To prohibitionists, human rights, happiness and even life are subsidiary to “sending a message”, and the cost of that message can never be too great. Various penalties proposed for the “crime” of drinking included torture, whipping, branding, imprisonment in Alaskan concentration camps, sterilization, enforced celibacy and even execution; some wanted the punishments applied to drinkers’ children, grandchildren and even great-grandchildren. Others preferred to execute drinkers stealthily by releasing poisoned alcohol through undercover agents posing as bootleggers; they understood that the death toll could be in the hundreds of thousands, but declared that damage a “price worth paying” for an alcohol-free society. And though that plan was not carried out, the government did intentionally poison industrial alcohol in a failed attempt to keep people from drinking it; over 10,000 people died as a result. Police and G-men raided homes and businesses (often without warrant), seized or destroyed property (including cash, vehicles and buildings), murdered citizens and even crossed into Canada for their “operations”. Nor were these depredations limited to government actors; die-hard prohibitionists formed groups to “assist” enforcement by spying on others, ratting them out to the police and even conducting raids on their own.

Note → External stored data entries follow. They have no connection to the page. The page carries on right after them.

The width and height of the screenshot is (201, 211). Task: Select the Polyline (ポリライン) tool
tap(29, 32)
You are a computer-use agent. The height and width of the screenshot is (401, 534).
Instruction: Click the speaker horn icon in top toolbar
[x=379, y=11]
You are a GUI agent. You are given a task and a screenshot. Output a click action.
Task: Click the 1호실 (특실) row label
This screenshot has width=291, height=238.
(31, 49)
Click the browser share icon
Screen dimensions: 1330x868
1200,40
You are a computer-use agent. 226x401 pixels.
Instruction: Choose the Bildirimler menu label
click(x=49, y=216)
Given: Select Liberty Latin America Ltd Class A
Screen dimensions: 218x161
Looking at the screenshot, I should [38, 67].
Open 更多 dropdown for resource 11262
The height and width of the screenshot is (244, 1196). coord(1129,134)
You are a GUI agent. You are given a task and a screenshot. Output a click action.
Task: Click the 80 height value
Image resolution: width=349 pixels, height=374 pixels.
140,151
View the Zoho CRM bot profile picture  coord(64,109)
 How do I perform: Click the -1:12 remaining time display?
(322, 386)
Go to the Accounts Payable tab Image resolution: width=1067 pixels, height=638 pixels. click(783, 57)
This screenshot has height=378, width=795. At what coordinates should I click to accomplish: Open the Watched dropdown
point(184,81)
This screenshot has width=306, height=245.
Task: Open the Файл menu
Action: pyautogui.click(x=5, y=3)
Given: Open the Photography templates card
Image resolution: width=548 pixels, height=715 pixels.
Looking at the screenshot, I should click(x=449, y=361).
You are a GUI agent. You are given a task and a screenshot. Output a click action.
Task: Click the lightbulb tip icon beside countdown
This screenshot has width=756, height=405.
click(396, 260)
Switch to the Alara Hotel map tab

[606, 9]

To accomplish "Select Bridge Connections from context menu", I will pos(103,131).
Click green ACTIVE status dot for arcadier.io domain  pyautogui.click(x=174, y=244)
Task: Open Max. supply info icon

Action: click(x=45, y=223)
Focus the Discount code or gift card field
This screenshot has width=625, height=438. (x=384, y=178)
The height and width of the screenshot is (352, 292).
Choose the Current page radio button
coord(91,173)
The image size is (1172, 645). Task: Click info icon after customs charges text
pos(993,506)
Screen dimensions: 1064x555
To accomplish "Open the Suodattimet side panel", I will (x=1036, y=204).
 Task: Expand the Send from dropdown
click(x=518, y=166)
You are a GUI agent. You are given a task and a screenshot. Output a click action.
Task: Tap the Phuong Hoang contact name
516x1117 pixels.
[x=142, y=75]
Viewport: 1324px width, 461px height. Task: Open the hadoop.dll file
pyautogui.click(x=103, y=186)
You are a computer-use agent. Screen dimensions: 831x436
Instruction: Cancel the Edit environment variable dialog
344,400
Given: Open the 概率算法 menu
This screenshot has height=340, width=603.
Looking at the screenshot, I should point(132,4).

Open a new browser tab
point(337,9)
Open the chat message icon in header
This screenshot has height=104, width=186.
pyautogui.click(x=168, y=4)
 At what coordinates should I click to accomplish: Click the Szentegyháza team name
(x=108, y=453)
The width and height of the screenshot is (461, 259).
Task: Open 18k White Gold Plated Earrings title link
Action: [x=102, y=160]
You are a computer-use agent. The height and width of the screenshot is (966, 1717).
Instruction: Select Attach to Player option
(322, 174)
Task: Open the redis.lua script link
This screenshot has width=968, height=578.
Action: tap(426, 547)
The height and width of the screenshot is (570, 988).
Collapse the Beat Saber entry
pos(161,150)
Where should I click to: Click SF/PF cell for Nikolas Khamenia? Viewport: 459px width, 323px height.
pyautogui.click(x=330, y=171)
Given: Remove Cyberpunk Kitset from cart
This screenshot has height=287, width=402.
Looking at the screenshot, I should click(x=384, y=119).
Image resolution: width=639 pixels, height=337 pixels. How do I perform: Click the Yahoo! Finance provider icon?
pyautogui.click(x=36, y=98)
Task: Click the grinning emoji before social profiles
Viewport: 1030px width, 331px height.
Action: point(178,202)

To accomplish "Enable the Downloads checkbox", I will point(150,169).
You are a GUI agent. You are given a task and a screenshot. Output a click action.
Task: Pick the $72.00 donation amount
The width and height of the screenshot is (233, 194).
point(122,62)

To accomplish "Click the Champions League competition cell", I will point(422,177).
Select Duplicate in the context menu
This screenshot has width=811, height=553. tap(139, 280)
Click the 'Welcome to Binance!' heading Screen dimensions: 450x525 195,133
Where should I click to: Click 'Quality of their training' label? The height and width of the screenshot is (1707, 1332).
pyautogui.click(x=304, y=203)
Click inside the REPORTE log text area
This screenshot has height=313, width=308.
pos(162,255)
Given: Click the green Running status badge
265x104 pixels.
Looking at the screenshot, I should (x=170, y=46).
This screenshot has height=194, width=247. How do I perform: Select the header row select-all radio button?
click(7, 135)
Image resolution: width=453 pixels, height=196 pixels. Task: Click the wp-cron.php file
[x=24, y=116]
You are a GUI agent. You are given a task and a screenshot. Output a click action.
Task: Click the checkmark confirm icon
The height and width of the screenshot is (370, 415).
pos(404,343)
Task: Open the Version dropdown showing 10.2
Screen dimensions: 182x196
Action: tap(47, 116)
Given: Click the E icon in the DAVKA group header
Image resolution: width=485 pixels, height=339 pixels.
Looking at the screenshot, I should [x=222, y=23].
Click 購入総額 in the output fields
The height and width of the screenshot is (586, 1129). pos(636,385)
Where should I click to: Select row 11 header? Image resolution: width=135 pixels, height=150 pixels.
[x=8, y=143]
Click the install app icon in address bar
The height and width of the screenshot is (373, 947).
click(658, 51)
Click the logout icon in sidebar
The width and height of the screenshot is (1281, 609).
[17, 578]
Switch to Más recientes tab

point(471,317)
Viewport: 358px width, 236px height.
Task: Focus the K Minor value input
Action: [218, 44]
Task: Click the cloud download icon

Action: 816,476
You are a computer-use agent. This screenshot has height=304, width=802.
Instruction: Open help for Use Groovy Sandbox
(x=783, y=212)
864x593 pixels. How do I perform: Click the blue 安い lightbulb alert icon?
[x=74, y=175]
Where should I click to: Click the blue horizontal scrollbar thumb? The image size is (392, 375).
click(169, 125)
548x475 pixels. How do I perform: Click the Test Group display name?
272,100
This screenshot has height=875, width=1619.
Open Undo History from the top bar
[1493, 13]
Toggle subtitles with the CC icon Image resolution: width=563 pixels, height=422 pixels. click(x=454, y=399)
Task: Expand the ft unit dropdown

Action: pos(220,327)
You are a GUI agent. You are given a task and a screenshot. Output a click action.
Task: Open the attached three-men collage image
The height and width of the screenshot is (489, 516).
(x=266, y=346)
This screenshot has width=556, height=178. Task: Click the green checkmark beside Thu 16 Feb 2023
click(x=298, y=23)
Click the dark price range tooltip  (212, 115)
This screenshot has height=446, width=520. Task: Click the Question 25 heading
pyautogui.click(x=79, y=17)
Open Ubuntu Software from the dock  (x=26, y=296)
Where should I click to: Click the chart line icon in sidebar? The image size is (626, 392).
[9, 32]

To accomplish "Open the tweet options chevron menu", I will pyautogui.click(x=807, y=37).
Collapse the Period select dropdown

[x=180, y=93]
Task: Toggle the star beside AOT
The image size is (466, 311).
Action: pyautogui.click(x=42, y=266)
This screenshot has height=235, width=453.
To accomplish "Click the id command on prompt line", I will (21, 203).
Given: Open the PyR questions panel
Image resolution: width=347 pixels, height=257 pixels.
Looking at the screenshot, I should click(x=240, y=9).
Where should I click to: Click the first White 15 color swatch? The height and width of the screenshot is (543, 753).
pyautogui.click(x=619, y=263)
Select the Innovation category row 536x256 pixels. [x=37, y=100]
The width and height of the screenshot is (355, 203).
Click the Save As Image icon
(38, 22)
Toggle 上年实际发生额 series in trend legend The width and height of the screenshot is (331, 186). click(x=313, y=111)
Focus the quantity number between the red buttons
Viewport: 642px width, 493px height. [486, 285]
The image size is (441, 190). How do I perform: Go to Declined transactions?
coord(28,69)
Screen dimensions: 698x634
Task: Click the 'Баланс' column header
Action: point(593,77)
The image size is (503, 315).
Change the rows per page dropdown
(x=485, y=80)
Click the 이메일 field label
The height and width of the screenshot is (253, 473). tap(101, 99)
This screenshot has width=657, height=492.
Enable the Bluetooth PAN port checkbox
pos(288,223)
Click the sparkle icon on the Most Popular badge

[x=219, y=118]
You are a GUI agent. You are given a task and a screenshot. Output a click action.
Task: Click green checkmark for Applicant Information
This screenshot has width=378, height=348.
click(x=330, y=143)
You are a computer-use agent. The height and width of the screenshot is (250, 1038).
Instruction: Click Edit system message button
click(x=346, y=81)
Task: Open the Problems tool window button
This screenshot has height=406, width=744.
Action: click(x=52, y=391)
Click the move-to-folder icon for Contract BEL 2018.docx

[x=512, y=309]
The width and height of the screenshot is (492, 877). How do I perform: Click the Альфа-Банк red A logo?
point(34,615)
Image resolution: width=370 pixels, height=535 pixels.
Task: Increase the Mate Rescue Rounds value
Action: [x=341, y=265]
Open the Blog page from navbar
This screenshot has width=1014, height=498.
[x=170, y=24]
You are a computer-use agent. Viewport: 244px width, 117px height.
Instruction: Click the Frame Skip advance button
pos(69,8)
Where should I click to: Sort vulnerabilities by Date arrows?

Since the very real threat of official violence was still not enough to stop Americans from imbibing, prohibitionists mounted a campaign of disinformation, sometimes producing bogus studies to “prove” their dogma. They claimed that any amount of drinking dramatically increased the chance of dying from edema, and that habitual drunks often died of spontaneous combustion. Drinking mothers (or even fathers) supposedly produced babies who were born addicted, and even the smell of alcohol was said to cause birth defects; some claimed these birth defects were inheritable, thus affecting multiple generations. Children were subjected to presentations “proving” that alcohol caused severe brain damage. The “anti-saloon” crowd also indulged in historical revisionism, censoring, reinterpreting or even retranslating documents (especially the Bible) to remove references to wine or other forms of alcohol, and altering pictures such as the one above (here’s the 1848 original) to retroactively turn historical figures into teetotalers.
The soi-disant Progressives wanted to remake society along “scientific” lines, to impose their idea of clockwork “perfection” on the human race; eugenics was a large part of this, as should be evident in the suggestion that “undesirables” be sterilized or their children executed with them. But though the Nazis gave eugenics such a bad name it was eliminated from “progressive” philosophy, the rest of its catechism is virtually untouched; neither Prohibition nor the four-decade “War on Drugs” has cured the adherents of that revolting 19th-century cult of their dedication to the idea that, as Butler put it, “any amount of coercive and degrading treatment” of peaceful citizens is acceptable in order to force them to obey the cultists’ perverse notions of morality.